▸ Exercise objective:
Please print the records below exactly as they are.

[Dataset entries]
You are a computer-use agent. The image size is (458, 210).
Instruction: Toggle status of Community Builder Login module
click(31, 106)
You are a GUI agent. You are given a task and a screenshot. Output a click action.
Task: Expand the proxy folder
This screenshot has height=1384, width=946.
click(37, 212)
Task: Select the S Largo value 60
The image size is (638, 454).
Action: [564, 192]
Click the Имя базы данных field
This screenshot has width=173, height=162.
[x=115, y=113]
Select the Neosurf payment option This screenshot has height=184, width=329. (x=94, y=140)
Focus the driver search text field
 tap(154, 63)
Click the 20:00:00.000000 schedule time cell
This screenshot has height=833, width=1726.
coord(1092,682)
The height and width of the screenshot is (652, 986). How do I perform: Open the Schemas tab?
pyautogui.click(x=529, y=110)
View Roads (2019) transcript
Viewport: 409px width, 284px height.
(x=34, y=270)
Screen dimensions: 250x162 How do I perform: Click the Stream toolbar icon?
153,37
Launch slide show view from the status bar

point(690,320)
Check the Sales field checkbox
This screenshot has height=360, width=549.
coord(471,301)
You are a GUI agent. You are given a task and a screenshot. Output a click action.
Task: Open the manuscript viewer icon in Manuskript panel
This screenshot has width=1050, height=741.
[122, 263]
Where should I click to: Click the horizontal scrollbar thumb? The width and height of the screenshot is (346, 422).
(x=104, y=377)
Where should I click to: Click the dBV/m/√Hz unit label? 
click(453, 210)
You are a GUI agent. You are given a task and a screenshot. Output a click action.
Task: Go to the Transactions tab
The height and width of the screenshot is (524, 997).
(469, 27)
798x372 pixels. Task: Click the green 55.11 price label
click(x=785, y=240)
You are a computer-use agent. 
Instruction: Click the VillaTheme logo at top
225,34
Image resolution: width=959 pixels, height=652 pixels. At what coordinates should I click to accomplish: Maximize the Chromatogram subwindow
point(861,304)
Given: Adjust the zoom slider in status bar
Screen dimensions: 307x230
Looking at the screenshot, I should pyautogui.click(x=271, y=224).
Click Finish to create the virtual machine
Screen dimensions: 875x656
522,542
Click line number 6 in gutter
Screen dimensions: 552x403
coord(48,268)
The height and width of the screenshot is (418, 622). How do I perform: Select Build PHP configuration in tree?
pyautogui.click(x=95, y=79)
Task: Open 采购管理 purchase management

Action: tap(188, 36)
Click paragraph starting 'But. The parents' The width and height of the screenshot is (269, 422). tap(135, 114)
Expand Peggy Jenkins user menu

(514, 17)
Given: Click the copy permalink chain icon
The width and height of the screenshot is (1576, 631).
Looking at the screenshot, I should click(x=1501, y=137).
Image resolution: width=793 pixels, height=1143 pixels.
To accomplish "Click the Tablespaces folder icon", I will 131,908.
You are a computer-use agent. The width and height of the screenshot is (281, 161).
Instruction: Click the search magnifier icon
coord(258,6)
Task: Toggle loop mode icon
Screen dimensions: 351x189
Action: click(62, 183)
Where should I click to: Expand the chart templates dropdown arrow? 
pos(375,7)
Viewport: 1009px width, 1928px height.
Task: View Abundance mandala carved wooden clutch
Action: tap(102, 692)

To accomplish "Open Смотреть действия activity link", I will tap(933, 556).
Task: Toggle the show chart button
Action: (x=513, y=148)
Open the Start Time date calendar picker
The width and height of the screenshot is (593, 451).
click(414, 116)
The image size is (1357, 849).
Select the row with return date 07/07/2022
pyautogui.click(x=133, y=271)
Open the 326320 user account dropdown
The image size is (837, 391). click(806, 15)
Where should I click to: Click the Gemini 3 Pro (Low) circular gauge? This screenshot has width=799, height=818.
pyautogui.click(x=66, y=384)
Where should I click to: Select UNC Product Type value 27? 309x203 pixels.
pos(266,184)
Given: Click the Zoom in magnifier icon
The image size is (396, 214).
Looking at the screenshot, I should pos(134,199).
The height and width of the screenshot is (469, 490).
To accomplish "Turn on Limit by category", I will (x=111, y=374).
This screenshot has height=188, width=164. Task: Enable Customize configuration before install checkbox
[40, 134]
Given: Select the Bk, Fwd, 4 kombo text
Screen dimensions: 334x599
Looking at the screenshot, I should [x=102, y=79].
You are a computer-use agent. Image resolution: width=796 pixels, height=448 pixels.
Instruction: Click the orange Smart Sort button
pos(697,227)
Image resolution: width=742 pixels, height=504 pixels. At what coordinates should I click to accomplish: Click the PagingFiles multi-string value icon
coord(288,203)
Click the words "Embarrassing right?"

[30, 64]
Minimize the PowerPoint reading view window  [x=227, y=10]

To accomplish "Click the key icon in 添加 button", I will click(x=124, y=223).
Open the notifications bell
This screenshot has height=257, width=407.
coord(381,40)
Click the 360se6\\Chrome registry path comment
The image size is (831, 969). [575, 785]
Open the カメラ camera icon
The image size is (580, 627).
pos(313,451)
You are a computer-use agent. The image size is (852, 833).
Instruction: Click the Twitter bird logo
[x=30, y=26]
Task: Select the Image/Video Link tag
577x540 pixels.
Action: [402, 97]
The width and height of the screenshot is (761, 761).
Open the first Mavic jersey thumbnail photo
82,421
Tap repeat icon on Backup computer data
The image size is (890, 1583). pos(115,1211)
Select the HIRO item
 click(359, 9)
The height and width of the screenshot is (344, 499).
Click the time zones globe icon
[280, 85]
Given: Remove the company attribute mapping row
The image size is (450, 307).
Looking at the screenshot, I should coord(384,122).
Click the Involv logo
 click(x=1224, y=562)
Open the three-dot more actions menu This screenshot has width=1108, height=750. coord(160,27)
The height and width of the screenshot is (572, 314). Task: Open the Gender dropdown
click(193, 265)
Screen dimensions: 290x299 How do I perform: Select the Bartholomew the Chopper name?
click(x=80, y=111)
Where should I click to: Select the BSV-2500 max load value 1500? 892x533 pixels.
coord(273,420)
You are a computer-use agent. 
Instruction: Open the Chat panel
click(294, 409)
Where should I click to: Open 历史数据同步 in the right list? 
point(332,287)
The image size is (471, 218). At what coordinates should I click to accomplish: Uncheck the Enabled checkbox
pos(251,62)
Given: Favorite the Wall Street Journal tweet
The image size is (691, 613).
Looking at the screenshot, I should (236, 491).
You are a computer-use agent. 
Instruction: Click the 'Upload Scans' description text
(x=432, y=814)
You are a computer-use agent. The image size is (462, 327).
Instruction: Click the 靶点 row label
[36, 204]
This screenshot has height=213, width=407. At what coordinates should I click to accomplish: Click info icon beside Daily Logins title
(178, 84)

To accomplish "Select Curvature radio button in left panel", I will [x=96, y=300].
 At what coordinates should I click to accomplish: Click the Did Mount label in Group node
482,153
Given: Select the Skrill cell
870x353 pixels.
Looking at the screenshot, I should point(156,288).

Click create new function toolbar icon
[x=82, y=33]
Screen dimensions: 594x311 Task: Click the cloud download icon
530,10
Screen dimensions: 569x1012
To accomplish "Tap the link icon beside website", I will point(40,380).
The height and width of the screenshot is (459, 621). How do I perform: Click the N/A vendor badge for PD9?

▸ Answer to the exercise:
You are a computer-use agent. The image size is (458, 210).
Instruction: Toggle status of Community Builder Login module
click(31, 106)
You are a GUI agent. You are given a task and a screenshot. Output a click action.
Task: Expand the proxy folder
This screenshot has height=1384, width=946.
click(37, 212)
Task: Select the S Largo value 60
The image size is (638, 454).
Action: [564, 192]
Click the Имя базы данных field
This screenshot has width=173, height=162.
[x=115, y=113]
Select the Neosurf payment option This screenshot has height=184, width=329. (x=94, y=140)
Focus the driver search text field
 tap(154, 63)
Click the 20:00:00.000000 schedule time cell
This screenshot has height=833, width=1726.
coord(1092,682)
The height and width of the screenshot is (652, 986). How do I perform: Open the Schemas tab?
pyautogui.click(x=529, y=110)
View Roads (2019) transcript
Viewport: 409px width, 284px height.
(x=34, y=270)
Screen dimensions: 250x162 How do I perform: Click the Stream toolbar icon?
153,37
Launch slide show view from the status bar

point(690,320)
Check the Sales field checkbox
This screenshot has height=360, width=549.
coord(471,301)
You are a GUI agent. You are given a task and a screenshot. Output a click action.
Task: Open the manuscript viewer icon in Manuskript panel
This screenshot has width=1050, height=741.
[122, 263]
Where should I click to: Click the horizontal scrollbar thumb? The width and height of the screenshot is (346, 422).
(x=104, y=377)
Where should I click to: Click the dBV/m/√Hz unit label? 
click(453, 210)
You are a GUI agent. You are given a task and a screenshot. Output a click action.
Task: Go to the Transactions tab
The height and width of the screenshot is (524, 997).
(469, 27)
798x372 pixels. Task: Click the green 55.11 price label
click(x=785, y=240)
You are a computer-use agent. 
Instruction: Click the VillaTheme logo at top
225,34
Image resolution: width=959 pixels, height=652 pixels. At what coordinates should I click to accomplish: Maximize the Chromatogram subwindow
point(861,304)
Given: Adjust the zoom slider in status bar
Screen dimensions: 307x230
Looking at the screenshot, I should pyautogui.click(x=271, y=224).
Click Finish to create the virtual machine
Screen dimensions: 875x656
522,542
Click line number 6 in gutter
Screen dimensions: 552x403
coord(48,268)
The height and width of the screenshot is (418, 622). How do I perform: Select Build PHP configuration in tree?
pyautogui.click(x=95, y=79)
Task: Open 采购管理 purchase management

Action: tap(188, 36)
Click paragraph starting 'But. The parents' The width and height of the screenshot is (269, 422). tap(135, 114)
Expand Peggy Jenkins user menu

(514, 17)
Given: Click the copy permalink chain icon
The width and height of the screenshot is (1576, 631).
Looking at the screenshot, I should click(x=1501, y=137).
Image resolution: width=793 pixels, height=1143 pixels.
To accomplish "Click the Tablespaces folder icon", I will 131,908.
You are a computer-use agent. The width and height of the screenshot is (281, 161).
Instruction: Click the search magnifier icon
coord(258,6)
Task: Toggle loop mode icon
Screen dimensions: 351x189
Action: click(62, 183)
Where should I click to: Expand the chart templates dropdown arrow? 
pos(375,7)
Viewport: 1009px width, 1928px height.
Task: View Abundance mandala carved wooden clutch
Action: tap(102, 692)

To accomplish "Open Смотреть действия activity link", I will tap(933, 556).
Task: Toggle the show chart button
Action: (x=513, y=148)
Open the Start Time date calendar picker
The width and height of the screenshot is (593, 451).
click(414, 116)
The image size is (1357, 849).
Select the row with return date 07/07/2022
pyautogui.click(x=133, y=271)
Open the 326320 user account dropdown
The image size is (837, 391). click(806, 15)
Where should I click to: Click the Gemini 3 Pro (Low) circular gauge? This screenshot has width=799, height=818.
pyautogui.click(x=66, y=384)
Where should I click to: Select UNC Product Type value 27? 309x203 pixels.
pos(266,184)
Given: Click the Zoom in magnifier icon
The image size is (396, 214).
Looking at the screenshot, I should pos(134,199).
The height and width of the screenshot is (469, 490).
To accomplish "Turn on Limit by category", I will (x=111, y=374).
This screenshot has height=188, width=164. Task: Enable Customize configuration before install checkbox
[40, 134]
Given: Select the Bk, Fwd, 4 kombo text
Screen dimensions: 334x599
Looking at the screenshot, I should [x=102, y=79].
You are a computer-use agent. Image resolution: width=796 pixels, height=448 pixels.
Instruction: Click the orange Smart Sort button
pos(697,227)
Image resolution: width=742 pixels, height=504 pixels. At what coordinates should I click to accomplish: Click the PagingFiles multi-string value icon
coord(288,203)
Click the words "Embarrassing right?"

[30, 64]
Minimize the PowerPoint reading view window  [x=227, y=10]

To accomplish "Click the key icon in 添加 button", I will click(x=124, y=223).
Open the notifications bell
This screenshot has height=257, width=407.
coord(381,40)
Click the 360se6\\Chrome registry path comment
The image size is (831, 969). [575, 785]
Open the カメラ camera icon
The image size is (580, 627).
pos(313,451)
You are a computer-use agent. The image size is (852, 833).
Instruction: Click the Twitter bird logo
[x=30, y=26]
Task: Select the Image/Video Link tag
577x540 pixels.
Action: [402, 97]
The width and height of the screenshot is (761, 761).
Open the first Mavic jersey thumbnail photo
82,421
Tap repeat icon on Backup computer data
The image size is (890, 1583). pos(115,1211)
Select the HIRO item
 click(359, 9)
The height and width of the screenshot is (344, 499).
Click the time zones globe icon
[280, 85]
Given: Remove the company attribute mapping row
The image size is (450, 307).
Looking at the screenshot, I should coord(384,122).
Click the Involv logo
 click(x=1224, y=562)
Open the three-dot more actions menu This screenshot has width=1108, height=750. coord(160,27)
The height and width of the screenshot is (572, 314). Task: Open the Gender dropdown
click(193, 265)
Screen dimensions: 290x299 How do I perform: Select the Bartholomew the Chopper name?
click(x=80, y=111)
Where should I click to: Select the BSV-2500 max load value 1500? 892x533 pixels.
coord(273,420)
You are a computer-use agent. 
Instruction: Open the Chat panel
click(294, 409)
Where should I click to: Open 历史数据同步 in the right list? 
point(332,287)
The image size is (471, 218). At what coordinates should I click to accomplish: Uncheck the Enabled checkbox
pos(251,62)
Given: Favorite the Wall Street Journal tweet
The image size is (691, 613).
Looking at the screenshot, I should (236, 491).
You are a computer-use agent. 
Instruction: Click the 'Upload Scans' description text
(x=432, y=814)
You are a computer-use agent. The image size is (462, 327).
Instruction: Click the 靶点 row label
[36, 204]
This screenshot has height=213, width=407. At what coordinates should I click to accomplish: Click info icon beside Daily Logins title
(178, 84)

To accomplish "Select Curvature radio button in left panel", I will [x=96, y=300].
 At what coordinates should I click to accomplish: Click the Did Mount label in Group node
482,153
Given: Select the Skrill cell
870x353 pixels.
Looking at the screenshot, I should point(156,288).

Click create new function toolbar icon
[x=82, y=33]
Screen dimensions: 594x311 Task: Click the cloud download icon
530,10
Screen dimensions: 569x1012
To accomplish "Tap the link icon beside website", I will point(40,380).
The height and width of the screenshot is (459, 621). How do I perform: Click the N/A vendor badge for PD9?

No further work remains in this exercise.